11. O anexo 37 é alterado em conformidade com o anexo I do presente regulamento;

12. O anexo 38 é alterado em conformidade com o anexo II do presente regulamento;

13. O anexo 87 é alterado em conformidade com o anexo III do presente regulamento.

Artigo 2º

O presente regulamento entra em vigor no sétimo dia seguinte ao da sua publicação no Jornal Oficial das Comunidades Europeias.

Os pontos 11 e 12 do artigo 1º são aplicáveis a partir de 1 de Janeiro de 1999.

O presente regulamento é obrigatório em todos os seus elementos e directamente aplicável em todos os Estados-membros.

Feito em Bruxelas, em 29 de Julho de 1998.

Pela Comissão

Mario MONTI

Membro da Comissão

(1) JO L 302 de 19. 10. 1992, p. 1.

(2) JO L 17 de 21. 1. 1997, p. 1.

(3) JO L 253 de 11. 10. 1993, p. 1.

(4) JO L 7 de 13. 1. 1998, p. 3.

(5) JO L 139 de 11. 5. 1998, p. 1.

(6) JO L 48 de 19. 2. 1998, p. 6.

ANEXO I

O anexo 37 é alterado do seguinte modo:

1. As notas explicativas das secções A e C do título II relativas à casa 44 são completadas pelos parágrafos seguintes:

«A partir de 1 de Janeiro de 1999, as declarações estabelecidas nos Estados-membros que derem aos operadores a possibilidade de utilizarem a unidade euro para o estabelecimento das suas declarações aduaneiras deverão incluir nesta casa, de preferência na subcasa que figura no canto inferior direito, um indicador da unidade monetária utilizada - unidade nacional ou unidade euro.

Os Estados-membros podem prever que esse indicador apenas seja mencionado na casa 44 da primeira adição da mercadoria da declaração.
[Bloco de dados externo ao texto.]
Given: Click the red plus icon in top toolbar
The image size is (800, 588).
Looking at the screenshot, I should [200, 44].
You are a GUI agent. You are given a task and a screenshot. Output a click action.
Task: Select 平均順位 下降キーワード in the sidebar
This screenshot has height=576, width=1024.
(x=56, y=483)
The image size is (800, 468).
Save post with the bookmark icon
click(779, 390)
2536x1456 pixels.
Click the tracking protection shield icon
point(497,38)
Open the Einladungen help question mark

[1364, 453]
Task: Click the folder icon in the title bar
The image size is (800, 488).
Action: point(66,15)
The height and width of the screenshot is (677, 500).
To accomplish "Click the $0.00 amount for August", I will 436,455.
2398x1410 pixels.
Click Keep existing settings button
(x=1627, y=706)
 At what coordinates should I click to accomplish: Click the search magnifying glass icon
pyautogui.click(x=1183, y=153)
Nesse caso, essa informação será considerada válida para todas as adições da mercadoria da declaração.

Esse indicador será constituído pelo código ISO ALPHA-3 das moedas (ISO 4217).»;

2. O primeiro parágrafo da nota explicativa da secção A, do título II relativa à casa 46 passa a ter a seguinte redacção:

«Indicar o montante, expresso na unidade monetária cujo código figura, eventualmente, na casa 44, ou, na falta da indicação desse código na casa 44, na moeda do Estado-membro onde são cumpridas as formalidades de exportação, do valor estatístico, em conformidade com as disposições comunitárias em vigor.»;

3. À nota explicativa da secção A do título II relativa à casa 47 é aditado o parágrafo seguinte, a inserir após o texto actual:

«Os montantes indicados nesta casa são expressos na unidade monetária cujo código figura, eventualmente, na casa 44, ou, na falta da indicação desse código na casa 44, na moeda do Estado-membro onde são cumpridas as formalidades de exportação.»;

4. À nota explicativa da secção C do título II relativa à casa 45 é aditado o parágrafo seguinte, a inserir após o texto actual:

«Os montantes indicados nesta caso são expressos na unidade monetária cujo código figura, eventualmente, na casa 44, ou, na falta da indicação desse código na casa 44, na moeda do Estado-membro de destino.»;

5. O primeiro parágrafo da nota explicativa da secção C, do título II relativa à casa 46 passa a ter a seguinte redacção:

«Indicar o montante, expresso na unidade monetária cujo código figura, eventualmente, na casa 44, ou, na falta da indicação desse código na casa 44, na moeda do Estado-membro de destino, do valor estatístico, em conformidade com as disposições comunitárias em vigor.»;

6. À nota explicativa da secção C do título II relativa à casa 47 é aditado o parágrafo seguinte, a inserir após o texto actual:

«Os montantes indicados nesta casa são expressos na unidade monetária cujo código figura, eventualmente, na casa 44, ou, na falta da indicação desse código na casa 44, na moeda do Estado-membro de destino.».

ANEXO II

O anexo 38 é alterado do seguinte modo:

A nota explicativa relativa à casa nº 22 (moeda de facturação) passa a ter a seguinte redacção:

«O indicador da moeda de facturação é constituído pelo código iso alfa-3 das moedas (ISO 4217).

Todavia, os Estados-membros podem continuar a utilizar os códigos numéricos com três dígitos da geonomenclatura adoptada em conformidade com o artigo 9º do Regulamento (CE) nº 1172/95 do Conselho (*).

(*) JO L 118 de 25. 5. 1995, p. 10.».